> Action item
Write all of the entries out again exactly, but not the images.

——

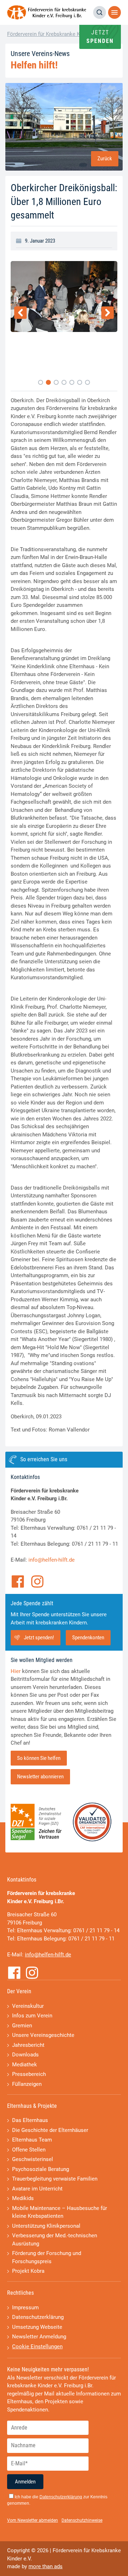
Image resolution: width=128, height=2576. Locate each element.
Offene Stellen (29, 2149)
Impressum (25, 2307)
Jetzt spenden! (39, 1637)
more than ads (45, 2566)
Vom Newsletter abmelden (32, 2520)
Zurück (104, 158)
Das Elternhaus (30, 2120)
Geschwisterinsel (32, 2159)
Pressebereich (29, 2074)
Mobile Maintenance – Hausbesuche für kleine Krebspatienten (59, 2212)
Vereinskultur (28, 2006)
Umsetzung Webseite (37, 2327)
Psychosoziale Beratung (40, 2169)
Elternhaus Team (32, 2140)
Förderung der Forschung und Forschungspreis (46, 2257)
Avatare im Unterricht (37, 2189)
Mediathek (24, 2064)
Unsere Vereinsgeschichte (43, 2035)
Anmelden (25, 2481)
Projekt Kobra (28, 2271)
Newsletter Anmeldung (39, 2336)
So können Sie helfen (38, 1758)
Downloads (25, 2054)
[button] (40, 382)
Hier (16, 1671)
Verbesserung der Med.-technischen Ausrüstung (54, 2239)
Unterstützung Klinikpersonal (46, 2226)
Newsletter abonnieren (40, 1776)
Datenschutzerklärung (38, 2317)
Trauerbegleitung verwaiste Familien (54, 2179)
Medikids (23, 2198)
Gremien (22, 2025)
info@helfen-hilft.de (51, 1560)
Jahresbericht (28, 2045)
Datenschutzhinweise (82, 2520)
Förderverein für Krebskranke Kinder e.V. (54, 34)
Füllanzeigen (27, 2084)
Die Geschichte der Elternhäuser (50, 2130)
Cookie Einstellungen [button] (37, 2346)
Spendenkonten (88, 1637)
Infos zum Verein (32, 2015)
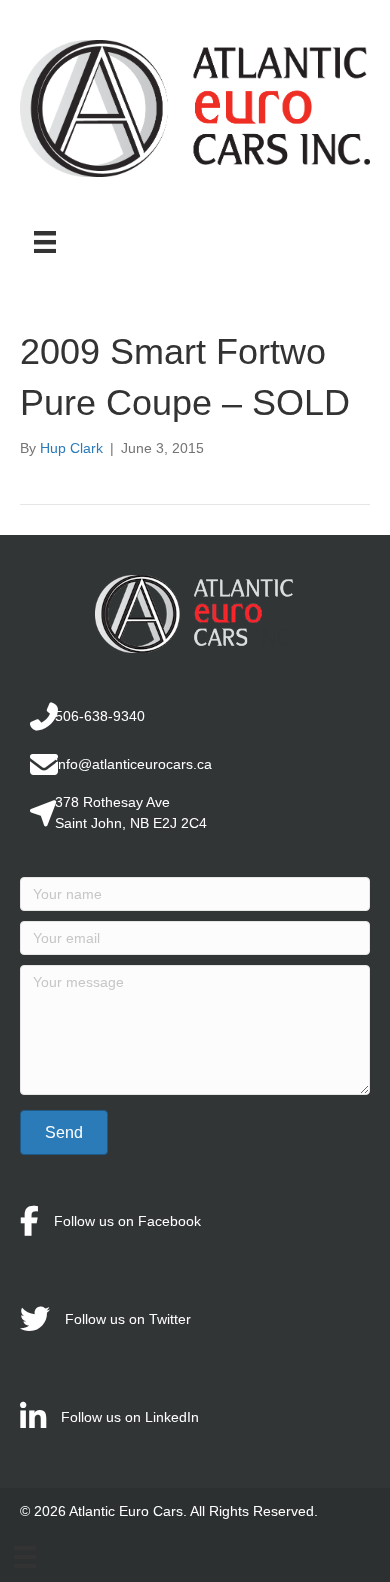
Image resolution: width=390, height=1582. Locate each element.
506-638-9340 (100, 716)
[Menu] (45, 242)
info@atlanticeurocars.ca (133, 764)
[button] (64, 1132)
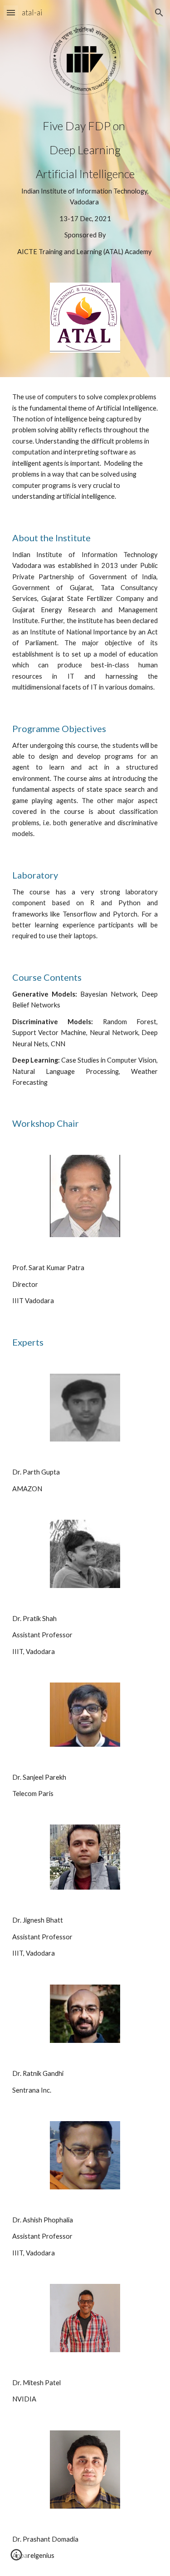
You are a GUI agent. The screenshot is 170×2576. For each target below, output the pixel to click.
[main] (85, 188)
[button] (11, 12)
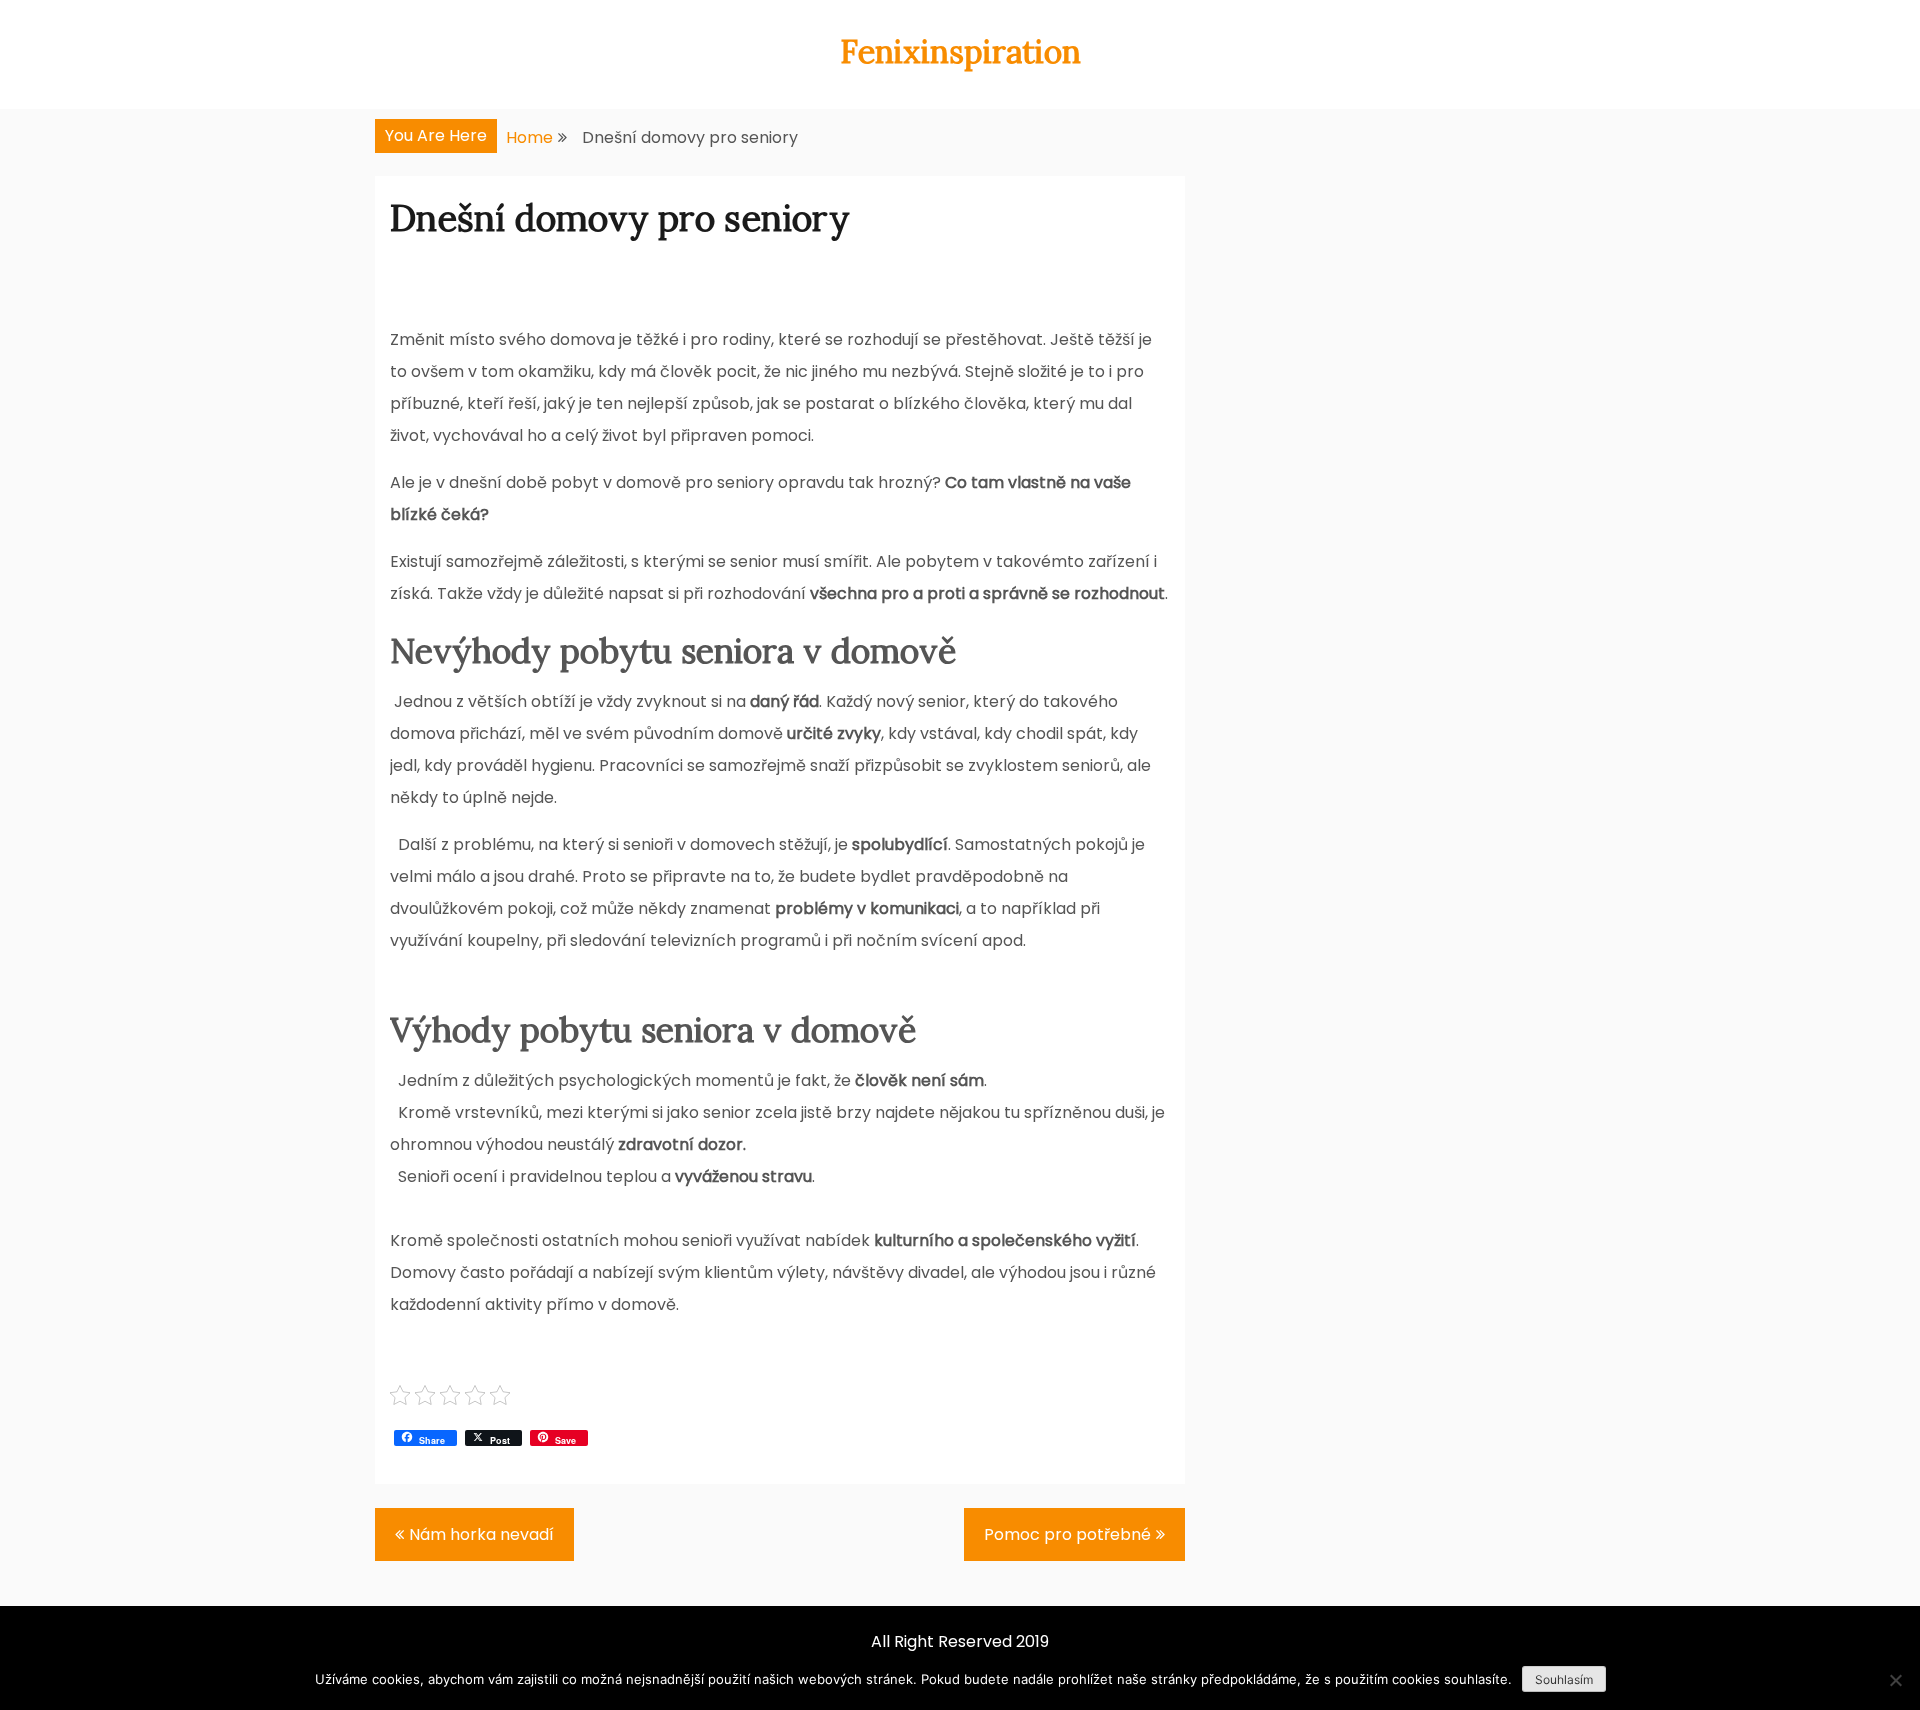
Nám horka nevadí (481, 1534)
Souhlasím (1564, 1679)
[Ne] (1895, 1680)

——

> Result of this task
Image resolution: width=128, height=2576. Locate each element.
Offene Stellen (29, 2149)
Impressum (25, 2307)
Jetzt spenden! (39, 1637)
more than ads (45, 2566)
Vom Newsletter abmelden (32, 2520)
Zurück (104, 158)
Das Elternhaus (30, 2120)
Geschwisterinsel (32, 2159)
Pressebereich (29, 2074)
Mobile Maintenance – Hausbesuche für kleine Krebspatienten (59, 2212)
Vereinskultur (28, 2006)
Umsetzung Webseite (37, 2327)
Psychosoziale Beratung (40, 2169)
Elternhaus Team (32, 2140)
Förderung der Forschung und Forschungspreis (46, 2257)
Avatare im Unterricht (37, 2189)
Mediathek (24, 2064)
Unsere Vereinsgeschichte (43, 2035)
Anmelden (25, 2481)
Projekt Kobra (28, 2271)
Newsletter Anmeldung (39, 2336)
So können Sie helfen (38, 1758)
Downloads (25, 2054)
[button] (40, 382)
Hier (16, 1671)
Verbesserung der Med.-technischen Ausrüstung (54, 2239)
Unterstützung Klinikpersonal (46, 2226)
Newsletter abonnieren (40, 1776)
Datenschutzerklärung (38, 2317)
Trauerbegleitung verwaiste Familien (54, 2179)
Medikids (23, 2198)
Gremien (22, 2025)
info@helfen-hilft.de (51, 1560)
Jahresbericht (28, 2045)
Datenschutzhinweise (82, 2520)
Förderverein für Krebskranke Kinder e.V. (54, 34)
Füllanzeigen (27, 2084)
Die Geschichte der Elternhäuser (50, 2130)
Cookie Einstellungen [button] (37, 2346)
Spendenkonten (88, 1637)
Infos zum Verein (32, 2015)
Image resolution: width=390, height=1582. Locate each element.
506-638-9340 (100, 716)
[Menu] (45, 242)
info@atlanticeurocars.ca (133, 764)
[button] (64, 1132)
You are a GUI agent. The screenshot is 170×2576. For each target below, output the pixel to click.
[main] (85, 188)
[button] (11, 12)
Nám horka nevadí (481, 1534)
Souhlasím (1564, 1679)
[Ne] (1895, 1680)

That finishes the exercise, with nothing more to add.